Beh, è sicuramente uno sgarbo ad Amato…
«Lo sgarbo c’è, ma mi preoccupano le ragioni e il livello a cui è stato fatto.
Perché è soprattutto diretto ai detenuti che avrebbero dovuto ascoltare i due autori, e finisce per essere un messaggio che di Costituzione è meglio non parlare».
Peraltro proprio a San Vittore lo stesso gruppo di detenuti è impegnato in un lungo lavoro sulla “Costituzione viva” nato dopo il viaggio della Consulta tanto da prenderne anche il nome.
«Quando il viaggio nelle carceri cominciò ricordo di aver detto che c’era il rischio che mentre i giudici della Corte entravano dalla porta del carcere, la Costituzione potesse uscire dalla finestra. Mi pare che la mia profezia si stia realizzando oltre misura non solo perché si chiude la finestra, ma perché si impedisce a un giudice, anche se ex, di entrare dalla porta per dialogare sulla Carta. Per di più utilizzando argomenti formali e burocratici, come sembra, per giustificare il divieto, in palese contrasto con la gravità e drammaticità del problema carcere».
A caso ormai scoppiato, il direttore del Dap Giovanni Russo, peraltro otto ore dopo che l’incontro era stato “rinviato”, parla di una futura “riprogrammazione”. Forse si sono resi conto di aver commesso un errore…
«Il problema è che ormai l’errore è stato commesso. Non so, a questo punto, a quale livello e da chi. Non lo so, ma in fondo non mi interessa, perché è l’errore in sé che conta».
Ma non basta, perché il ministro Nordio dice che a quella futura presentazione “vorrà esserci”.

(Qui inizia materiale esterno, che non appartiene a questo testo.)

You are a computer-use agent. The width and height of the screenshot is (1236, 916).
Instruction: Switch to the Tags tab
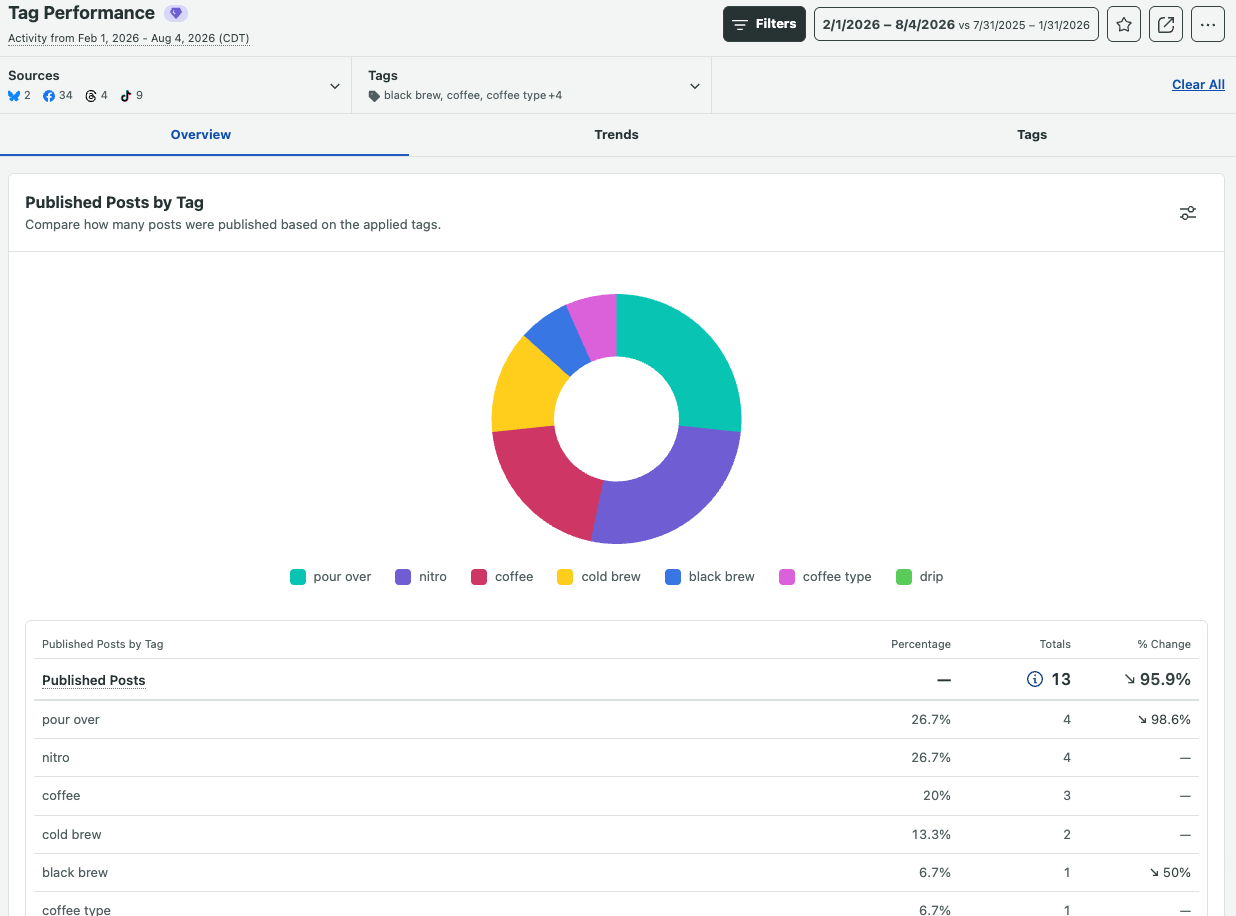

Parole che confermano la scortesia di una decisione tutta politica.
«Se è una domanda, è suggestiva. Ma non spetta certo a me decifrare le intenzioni altrui».
Ammetterà che nel libro di Amato e Stasio si parla di rispetto della Costituzione, del peso della Consulta, di fine vita, dei figli delle coppie gay, tutti argomenti avversati da questo governo.
«Certo. Sono temi fondamentali che toccano la coscienza di tutti, e non c’è niente di male a parlarne con serenità. Mi piace pensare che un ministro abbia il desiderio e l’interesse di parlarne anche lui…».
Con 15 suicidi nel solo mese di gennaio e celle in ebollizione, forse il governo e lo stesso Nordio non vogliono che un ex presidente della Consulta parli di diritti in carcere.
«Non so quali siano le informazioni che hanno la premier e il ministro, ma non credo che dietro questo caso ci possa essere un’intenzione simile.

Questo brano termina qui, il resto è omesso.